Your goal » Render the lines of the records from the one containing "This screenshot has width=482, height=282." through the one containing "point(11,10)" as a JSON list of strings, one string per line and leaving out any blank lines.

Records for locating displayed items
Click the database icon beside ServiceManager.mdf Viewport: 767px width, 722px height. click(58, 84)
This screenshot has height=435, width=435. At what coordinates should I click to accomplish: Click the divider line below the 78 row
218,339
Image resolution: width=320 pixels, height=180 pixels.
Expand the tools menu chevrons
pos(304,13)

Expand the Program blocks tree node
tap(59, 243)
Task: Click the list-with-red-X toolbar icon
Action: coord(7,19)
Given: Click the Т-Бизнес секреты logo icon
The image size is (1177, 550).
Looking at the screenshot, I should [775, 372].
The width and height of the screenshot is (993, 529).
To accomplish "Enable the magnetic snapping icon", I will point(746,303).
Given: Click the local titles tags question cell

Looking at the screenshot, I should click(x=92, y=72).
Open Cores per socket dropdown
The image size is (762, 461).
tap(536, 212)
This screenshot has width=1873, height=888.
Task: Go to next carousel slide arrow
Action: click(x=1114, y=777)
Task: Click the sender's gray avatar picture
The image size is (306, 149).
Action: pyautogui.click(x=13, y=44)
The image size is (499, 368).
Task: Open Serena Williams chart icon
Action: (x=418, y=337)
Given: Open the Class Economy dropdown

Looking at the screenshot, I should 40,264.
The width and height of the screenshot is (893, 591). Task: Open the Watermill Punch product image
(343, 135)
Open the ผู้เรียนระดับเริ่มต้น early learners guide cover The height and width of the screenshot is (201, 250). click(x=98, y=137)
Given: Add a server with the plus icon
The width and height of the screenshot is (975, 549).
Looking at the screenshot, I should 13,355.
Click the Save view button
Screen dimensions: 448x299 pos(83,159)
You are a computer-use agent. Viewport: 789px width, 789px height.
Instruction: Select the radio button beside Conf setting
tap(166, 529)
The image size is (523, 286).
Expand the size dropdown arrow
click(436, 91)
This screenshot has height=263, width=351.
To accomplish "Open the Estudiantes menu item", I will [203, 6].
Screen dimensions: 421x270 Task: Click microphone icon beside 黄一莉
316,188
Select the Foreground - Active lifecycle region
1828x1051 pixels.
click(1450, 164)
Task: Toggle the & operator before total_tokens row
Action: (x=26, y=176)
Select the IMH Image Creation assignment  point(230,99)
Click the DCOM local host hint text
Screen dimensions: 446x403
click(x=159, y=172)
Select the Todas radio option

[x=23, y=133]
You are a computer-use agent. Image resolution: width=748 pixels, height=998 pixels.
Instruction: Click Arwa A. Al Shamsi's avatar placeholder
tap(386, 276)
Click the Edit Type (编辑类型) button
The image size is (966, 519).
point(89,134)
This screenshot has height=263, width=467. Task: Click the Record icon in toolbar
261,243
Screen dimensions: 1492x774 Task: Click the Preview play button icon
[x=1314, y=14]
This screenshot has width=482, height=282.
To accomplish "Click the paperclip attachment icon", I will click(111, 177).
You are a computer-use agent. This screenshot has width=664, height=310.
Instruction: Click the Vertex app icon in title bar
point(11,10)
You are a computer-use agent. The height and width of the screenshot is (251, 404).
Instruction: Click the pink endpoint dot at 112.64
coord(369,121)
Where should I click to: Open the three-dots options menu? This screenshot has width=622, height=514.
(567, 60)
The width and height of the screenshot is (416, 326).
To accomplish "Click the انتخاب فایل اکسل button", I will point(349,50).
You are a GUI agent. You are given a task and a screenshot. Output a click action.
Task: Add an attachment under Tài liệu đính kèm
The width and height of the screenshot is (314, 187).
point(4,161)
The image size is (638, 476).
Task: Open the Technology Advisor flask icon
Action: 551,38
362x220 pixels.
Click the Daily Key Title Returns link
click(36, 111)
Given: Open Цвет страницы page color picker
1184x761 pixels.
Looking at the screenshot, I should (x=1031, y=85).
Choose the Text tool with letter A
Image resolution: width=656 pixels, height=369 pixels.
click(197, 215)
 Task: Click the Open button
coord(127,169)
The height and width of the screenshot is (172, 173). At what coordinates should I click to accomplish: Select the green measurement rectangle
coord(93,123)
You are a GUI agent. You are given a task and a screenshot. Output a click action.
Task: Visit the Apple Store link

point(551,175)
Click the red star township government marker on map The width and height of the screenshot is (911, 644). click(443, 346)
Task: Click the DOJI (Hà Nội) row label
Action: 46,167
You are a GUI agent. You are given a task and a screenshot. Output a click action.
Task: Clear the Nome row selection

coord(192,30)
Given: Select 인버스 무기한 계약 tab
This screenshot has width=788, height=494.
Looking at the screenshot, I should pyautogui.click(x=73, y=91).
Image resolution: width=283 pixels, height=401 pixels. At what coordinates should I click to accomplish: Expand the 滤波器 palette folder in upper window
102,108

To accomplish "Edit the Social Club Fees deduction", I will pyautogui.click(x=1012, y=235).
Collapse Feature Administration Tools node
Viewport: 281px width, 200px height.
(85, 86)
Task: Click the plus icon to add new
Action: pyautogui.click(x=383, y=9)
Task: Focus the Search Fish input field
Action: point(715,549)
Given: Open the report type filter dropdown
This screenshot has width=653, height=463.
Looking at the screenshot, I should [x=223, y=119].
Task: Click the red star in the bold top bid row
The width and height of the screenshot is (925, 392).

Exercise answer »
[
  "This screenshot has width=482, height=282.",
  "To accomplish \"Click the paperclip attachment icon\", I will click(111, 177).",
  "You are a computer-use agent. This screenshot has width=664, height=310.",
  "Instruction: Click the Vertex app icon in title bar",
  "point(11,10)"
]